Angkasa bangkit dari kursi. “Terima kasih makannya, Bu... Ibu jaga kesehatan. Maaf Angkasa merepotkan.”

Langkah Angkasa terseok-seok, membawa raganya ke pasar ketapian. Tangannya kosong, tak membawa plastik apa pun. Seiring layar ponsel menyala terang, matanya memincing, menatap kontak; Ibunya Laras.

“Kamu sehat di sana, Dara?” tanya Angkasa di telepon sembari memilih alpukat di pasar ketapian.

“Sehat, Angkasa... kamu gimana lancar di tempat gadai, Angkasa?”

“Aku dapat promosi jabatan lagi, Dara... kamu gimana kuliahnya?”

“Wah, selamat! Kuliahku lancar, sambil bantu nyusun matrikulasi... Doakan aku cepat lulus dan balik, Angkasa.”

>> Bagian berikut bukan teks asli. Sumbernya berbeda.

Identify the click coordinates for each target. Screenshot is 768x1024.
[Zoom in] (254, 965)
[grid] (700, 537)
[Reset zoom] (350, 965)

“Iya, kamu hati-hati di sana... aku mau bayar dulu. Jaga kesehatanmu, Dara.”

Telepon tertutup kala Angkasa mengambil uang di saku. Ia terkejut melihat pria jangkung yang menimbang alpukat. Tak lain adalah Bayu dengan kemeja rapi, tak acak-acakan seperti dulu.

“Bapak pernah bertemu Bulan?” Bayu membungkus alpukat.

Angkasa menggeleng sembari memberi uang.

“Titipkan salamku padanya....” Bayu menyodorkan plastik hitam pada Angkasa. “Aku merindukannya.”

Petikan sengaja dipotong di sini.